We are so accustomed to Earth in all its fulness that we may fail to appreciate it for the paradise it really is compared to the nearly infinite divergent ways a planet could turn out. Following up on my previous article addressing some challenges inherent in terraforming Mars, and the sharp contrast it presents with Earth, let’s consider a couple of other key features needed for habitability that went awry there but converged to a comparative garden of life here.
Liquid Water
One of the key features regarded as essential for planetary habitability is liquid water. Although Martian rovers and reconnaissance orbiters have discovered H2O in the Martian soil and frozen beneath its polar ice caps (coated with dry ice, or frozen CO2), the relevance of this for the current habitability of Mars is minimal.
Despite the discovery of water, the implications for the search for life are not as great as they may seem at first glance. The topsoil is still, for all practical purposes, utterly dry due to the lack of free water.1
However much water may have been on Mars in its distant past, today it is a desiccated planet….2
Analysis of the Martian surface shows substantial evidence of liquid water in the earlier history of the solar system.

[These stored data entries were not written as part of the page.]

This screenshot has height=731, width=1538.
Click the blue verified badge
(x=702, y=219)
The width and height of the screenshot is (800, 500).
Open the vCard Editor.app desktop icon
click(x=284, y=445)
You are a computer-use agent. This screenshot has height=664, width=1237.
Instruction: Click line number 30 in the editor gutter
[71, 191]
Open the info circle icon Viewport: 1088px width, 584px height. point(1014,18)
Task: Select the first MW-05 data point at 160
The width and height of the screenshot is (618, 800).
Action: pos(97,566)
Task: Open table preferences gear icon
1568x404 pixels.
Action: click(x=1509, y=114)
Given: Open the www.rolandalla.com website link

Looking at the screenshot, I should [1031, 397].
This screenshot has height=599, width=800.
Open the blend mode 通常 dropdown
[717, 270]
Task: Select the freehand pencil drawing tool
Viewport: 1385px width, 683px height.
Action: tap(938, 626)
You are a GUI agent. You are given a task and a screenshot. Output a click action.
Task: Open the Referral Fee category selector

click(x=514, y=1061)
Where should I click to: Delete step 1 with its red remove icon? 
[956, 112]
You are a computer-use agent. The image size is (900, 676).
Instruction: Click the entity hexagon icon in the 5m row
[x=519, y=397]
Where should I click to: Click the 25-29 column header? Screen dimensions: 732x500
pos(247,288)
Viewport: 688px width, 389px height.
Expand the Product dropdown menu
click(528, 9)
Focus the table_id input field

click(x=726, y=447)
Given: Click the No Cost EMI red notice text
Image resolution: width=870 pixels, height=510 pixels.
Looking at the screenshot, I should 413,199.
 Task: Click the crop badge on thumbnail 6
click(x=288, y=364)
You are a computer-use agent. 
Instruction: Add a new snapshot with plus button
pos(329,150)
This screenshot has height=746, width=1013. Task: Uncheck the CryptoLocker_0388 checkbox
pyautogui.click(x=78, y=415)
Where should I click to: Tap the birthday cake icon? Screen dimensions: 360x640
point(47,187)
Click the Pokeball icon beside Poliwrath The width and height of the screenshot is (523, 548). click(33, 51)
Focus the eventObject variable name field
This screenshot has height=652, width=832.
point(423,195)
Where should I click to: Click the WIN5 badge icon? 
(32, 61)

Billions of years ago, Mars was much wetter and probably warmer than it is today….The evidence from the rovers has convinced many scientists that Mars once had large areas under liquid water.3
In recent times, however, the sub-zero average Martian surface temperature restricts any remaining water to a deep-freeze in polar ice caps and buried under the surface material. Three major habitability issues on Mars are all interdependent: Low atmospheric pressure, absence of free water, and frigid average temperatures. Furthermore, these critically non-ideal conditions are linked to core issues related to Mars’s low mass and non-existent planetary magnetic field.
Turning off the magnetic field allowed the Sun’s wind of energetic particles and extreme ultraviolet light to strip away the atmosphere — and with it went vast amounts of water. The end product was today’s thin, cold atmosphere.
This wilderness of barrenness on Mars illustrates the complexity involved in obtaining true habitability, as we enjoy on Earth.
A Lost Atmosphere
Conditions intrinsic to Mars caused its originally warmer and denser atmosphere to dissipate in ages past. When its denser atmosphere was lost, Mars also lost much of the associated atmospheric greenhouse effect, causing its surface temperature to plummet. Geological evidence indicates that Mars became a frozen desert almost 3 billion years ago.4 Current temperatures on Mars make our arctic regions seem balmy.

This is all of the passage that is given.